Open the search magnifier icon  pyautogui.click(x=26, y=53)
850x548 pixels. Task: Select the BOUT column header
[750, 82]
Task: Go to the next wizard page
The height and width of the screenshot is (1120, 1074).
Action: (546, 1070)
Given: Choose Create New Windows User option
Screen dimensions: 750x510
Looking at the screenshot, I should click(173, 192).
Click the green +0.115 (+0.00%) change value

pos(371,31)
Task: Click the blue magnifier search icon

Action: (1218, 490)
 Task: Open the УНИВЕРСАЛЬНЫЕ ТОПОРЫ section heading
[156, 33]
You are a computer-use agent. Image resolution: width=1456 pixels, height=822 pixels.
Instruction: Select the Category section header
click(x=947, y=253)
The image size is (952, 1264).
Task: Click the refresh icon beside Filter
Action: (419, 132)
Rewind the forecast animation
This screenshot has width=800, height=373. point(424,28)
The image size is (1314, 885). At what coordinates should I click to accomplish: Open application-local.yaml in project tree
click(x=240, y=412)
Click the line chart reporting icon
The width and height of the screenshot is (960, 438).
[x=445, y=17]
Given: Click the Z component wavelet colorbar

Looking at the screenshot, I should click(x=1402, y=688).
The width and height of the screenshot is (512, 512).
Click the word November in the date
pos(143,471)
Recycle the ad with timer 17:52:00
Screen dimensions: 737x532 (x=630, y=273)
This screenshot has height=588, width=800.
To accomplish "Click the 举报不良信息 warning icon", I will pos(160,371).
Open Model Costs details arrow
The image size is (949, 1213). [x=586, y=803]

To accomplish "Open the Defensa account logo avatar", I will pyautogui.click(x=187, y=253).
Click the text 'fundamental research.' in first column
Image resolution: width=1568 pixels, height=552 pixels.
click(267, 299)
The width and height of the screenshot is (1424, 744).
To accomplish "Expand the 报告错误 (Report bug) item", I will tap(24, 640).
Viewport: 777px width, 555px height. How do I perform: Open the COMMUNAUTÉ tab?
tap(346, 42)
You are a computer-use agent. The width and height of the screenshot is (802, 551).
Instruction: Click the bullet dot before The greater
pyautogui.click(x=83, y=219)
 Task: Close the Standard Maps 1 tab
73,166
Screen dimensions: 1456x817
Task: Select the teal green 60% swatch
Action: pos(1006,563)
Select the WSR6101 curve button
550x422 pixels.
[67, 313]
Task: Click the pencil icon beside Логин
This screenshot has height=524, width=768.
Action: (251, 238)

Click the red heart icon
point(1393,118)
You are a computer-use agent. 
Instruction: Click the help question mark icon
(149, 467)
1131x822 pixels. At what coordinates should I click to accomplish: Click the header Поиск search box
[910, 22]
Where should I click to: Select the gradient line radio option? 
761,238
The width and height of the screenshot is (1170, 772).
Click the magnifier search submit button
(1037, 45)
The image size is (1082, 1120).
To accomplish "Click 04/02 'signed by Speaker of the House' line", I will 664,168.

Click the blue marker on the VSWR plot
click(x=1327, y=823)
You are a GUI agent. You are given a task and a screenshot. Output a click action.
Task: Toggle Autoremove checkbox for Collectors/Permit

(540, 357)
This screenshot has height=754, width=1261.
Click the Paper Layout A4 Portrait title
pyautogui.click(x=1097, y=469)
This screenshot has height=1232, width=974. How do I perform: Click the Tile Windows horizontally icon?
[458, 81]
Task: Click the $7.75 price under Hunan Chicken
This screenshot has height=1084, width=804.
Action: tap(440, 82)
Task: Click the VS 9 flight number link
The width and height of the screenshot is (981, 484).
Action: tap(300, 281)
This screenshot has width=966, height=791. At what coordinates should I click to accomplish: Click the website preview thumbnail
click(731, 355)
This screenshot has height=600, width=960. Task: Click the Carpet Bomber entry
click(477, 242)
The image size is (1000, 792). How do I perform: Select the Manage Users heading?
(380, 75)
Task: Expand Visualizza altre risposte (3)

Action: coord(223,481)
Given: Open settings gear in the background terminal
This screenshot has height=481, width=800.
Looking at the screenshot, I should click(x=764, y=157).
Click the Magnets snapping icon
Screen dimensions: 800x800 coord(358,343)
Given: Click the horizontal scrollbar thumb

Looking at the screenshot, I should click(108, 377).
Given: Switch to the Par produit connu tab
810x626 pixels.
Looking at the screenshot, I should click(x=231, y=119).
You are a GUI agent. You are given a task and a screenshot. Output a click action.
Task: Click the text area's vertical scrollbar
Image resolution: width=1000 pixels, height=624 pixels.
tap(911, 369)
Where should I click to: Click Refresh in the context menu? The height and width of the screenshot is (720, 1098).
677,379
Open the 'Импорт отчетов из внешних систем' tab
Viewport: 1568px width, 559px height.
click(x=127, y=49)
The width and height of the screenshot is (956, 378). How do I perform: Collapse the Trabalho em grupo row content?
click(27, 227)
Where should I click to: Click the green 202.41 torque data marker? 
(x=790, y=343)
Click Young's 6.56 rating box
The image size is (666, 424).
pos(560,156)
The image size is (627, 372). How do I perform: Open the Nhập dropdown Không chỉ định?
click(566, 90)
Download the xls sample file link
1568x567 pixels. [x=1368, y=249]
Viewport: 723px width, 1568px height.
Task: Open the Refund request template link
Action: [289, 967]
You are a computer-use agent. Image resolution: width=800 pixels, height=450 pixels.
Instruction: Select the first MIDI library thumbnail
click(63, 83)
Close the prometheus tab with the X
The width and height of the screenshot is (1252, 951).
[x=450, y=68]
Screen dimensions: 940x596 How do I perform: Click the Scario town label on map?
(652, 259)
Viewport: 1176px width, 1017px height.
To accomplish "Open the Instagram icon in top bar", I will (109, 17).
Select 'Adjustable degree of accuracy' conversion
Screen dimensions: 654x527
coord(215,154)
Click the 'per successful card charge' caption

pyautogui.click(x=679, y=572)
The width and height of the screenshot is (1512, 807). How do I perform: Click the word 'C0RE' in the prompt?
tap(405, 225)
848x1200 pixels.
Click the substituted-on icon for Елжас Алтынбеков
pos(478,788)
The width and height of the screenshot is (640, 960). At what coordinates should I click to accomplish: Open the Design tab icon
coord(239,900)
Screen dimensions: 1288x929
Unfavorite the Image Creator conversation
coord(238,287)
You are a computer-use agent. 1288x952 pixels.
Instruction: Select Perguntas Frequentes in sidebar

### Work task:
Every line of the material is to be transcribed exactly.

### Task result:
Open the search magnifier icon  pyautogui.click(x=26, y=53)
850x548 pixels. Task: Select the BOUT column header
[750, 82]
Task: Go to the next wizard page
The height and width of the screenshot is (1120, 1074).
Action: (546, 1070)
Given: Choose Create New Windows User option
Screen dimensions: 750x510
Looking at the screenshot, I should click(173, 192).
Click the green +0.115 (+0.00%) change value

pos(371,31)
Task: Click the blue magnifier search icon

Action: (1218, 490)
 Task: Open the УНИВЕРСАЛЬНЫЕ ТОПОРЫ section heading
[156, 33]
You are a computer-use agent. Image resolution: width=1456 pixels, height=822 pixels.
Instruction: Select the Category section header
click(x=947, y=253)
The image size is (952, 1264).
Task: Click the refresh icon beside Filter
Action: (419, 132)
Rewind the forecast animation
This screenshot has width=800, height=373. point(424,28)
The image size is (1314, 885). At what coordinates should I click to accomplish: Open application-local.yaml in project tree
click(x=240, y=412)
Click the line chart reporting icon
The width and height of the screenshot is (960, 438).
[x=445, y=17]
Given: Click the Z component wavelet colorbar

Looking at the screenshot, I should click(x=1402, y=688).
The width and height of the screenshot is (512, 512).
Click the word November in the date
pos(143,471)
Recycle the ad with timer 17:52:00
Screen dimensions: 737x532 (x=630, y=273)
This screenshot has height=588, width=800.
To accomplish "Click the 举报不良信息 warning icon", I will pos(160,371).
Open Model Costs details arrow
The image size is (949, 1213). [x=586, y=803]

To accomplish "Open the Defensa account logo avatar", I will pyautogui.click(x=187, y=253).
Click the text 'fundamental research.' in first column
Image resolution: width=1568 pixels, height=552 pixels.
click(267, 299)
The width and height of the screenshot is (1424, 744).
To accomplish "Expand the 报告错误 (Report bug) item", I will tap(24, 640).
Viewport: 777px width, 555px height. How do I perform: Open the COMMUNAUTÉ tab?
tap(346, 42)
You are a computer-use agent. The width and height of the screenshot is (802, 551).
Instruction: Click the bullet dot before The greater
pyautogui.click(x=83, y=219)
 Task: Close the Standard Maps 1 tab
73,166
Screen dimensions: 1456x817
Task: Select the teal green 60% swatch
Action: pos(1006,563)
Select the WSR6101 curve button
550x422 pixels.
[67, 313]
Task: Click the pencil icon beside Логин
This screenshot has height=524, width=768.
Action: (251, 238)

Click the red heart icon
point(1393,118)
You are a computer-use agent. 
Instruction: Click the help question mark icon
(149, 467)
1131x822 pixels. At what coordinates should I click to accomplish: Click the header Поиск search box
[910, 22]
Where should I click to: Select the gradient line radio option? 
761,238
The width and height of the screenshot is (1170, 772).
Click the magnifier search submit button
(1037, 45)
The image size is (1082, 1120).
To accomplish "Click 04/02 'signed by Speaker of the House' line", I will 664,168.

Click the blue marker on the VSWR plot
click(x=1327, y=823)
You are a GUI agent. You are given a task and a screenshot. Output a click action.
Task: Toggle Autoremove checkbox for Collectors/Permit

(540, 357)
This screenshot has height=754, width=1261.
Click the Paper Layout A4 Portrait title
pyautogui.click(x=1097, y=469)
This screenshot has height=1232, width=974. How do I perform: Click the Tile Windows horizontally icon?
[458, 81]
Task: Click the $7.75 price under Hunan Chicken
This screenshot has height=1084, width=804.
Action: tap(440, 82)
Task: Click the VS 9 flight number link
The width and height of the screenshot is (981, 484).
Action: tap(300, 281)
This screenshot has width=966, height=791. At what coordinates should I click to accomplish: Click the website preview thumbnail
click(731, 355)
This screenshot has height=600, width=960. Task: Click the Carpet Bomber entry
click(477, 242)
The image size is (1000, 792). How do I perform: Select the Manage Users heading?
(380, 75)
Task: Expand Visualizza altre risposte (3)

Action: coord(223,481)
Given: Open settings gear in the background terminal
This screenshot has height=481, width=800.
Looking at the screenshot, I should click(x=764, y=157).
Click the Magnets snapping icon
Screen dimensions: 800x800 coord(358,343)
Given: Click the horizontal scrollbar thumb

Looking at the screenshot, I should click(108, 377).
Given: Switch to the Par produit connu tab
810x626 pixels.
Looking at the screenshot, I should click(x=231, y=119).
You are a GUI agent. You are given a task and a screenshot. Output a click action.
Task: Click the text area's vertical scrollbar
Image resolution: width=1000 pixels, height=624 pixels.
tap(911, 369)
Where should I click to: Click Refresh in the context menu? The height and width of the screenshot is (720, 1098).
677,379
Open the 'Импорт отчетов из внешних систем' tab
Viewport: 1568px width, 559px height.
click(x=127, y=49)
The width and height of the screenshot is (956, 378). How do I perform: Collapse the Trabalho em grupo row content?
click(27, 227)
Where should I click to: Click the green 202.41 torque data marker? 
(x=790, y=343)
Click Young's 6.56 rating box
The image size is (666, 424).
pos(560,156)
The image size is (627, 372). How do I perform: Open the Nhập dropdown Không chỉ định?
click(566, 90)
Download the xls sample file link
1568x567 pixels. [x=1368, y=249]
Viewport: 723px width, 1568px height.
Task: Open the Refund request template link
Action: [289, 967]
You are a computer-use agent. Image resolution: width=800 pixels, height=450 pixels.
Instruction: Select the first MIDI library thumbnail
click(63, 83)
Close the prometheus tab with the X
The width and height of the screenshot is (1252, 951).
[x=450, y=68]
Screen dimensions: 940x596 How do I perform: Click the Scario town label on map?
(652, 259)
Viewport: 1176px width, 1017px height.
To accomplish "Open the Instagram icon in top bar", I will (109, 17).
Select 'Adjustable degree of accuracy' conversion
Screen dimensions: 654x527
coord(215,154)
Click the 'per successful card charge' caption

pyautogui.click(x=679, y=572)
The width and height of the screenshot is (1512, 807). How do I perform: Click the word 'C0RE' in the prompt?
tap(405, 225)
848x1200 pixels.
Click the substituted-on icon for Елжас Алтынбеков
pos(478,788)
The width and height of the screenshot is (640, 960). At what coordinates should I click to accomplish: Open the Design tab icon
coord(239,900)
Screen dimensions: 1288x929
Unfavorite the Image Creator conversation
coord(238,287)
You are a computer-use agent. 1288x952 pixels.
Instruction: Select Perguntas Frequentes in sidebar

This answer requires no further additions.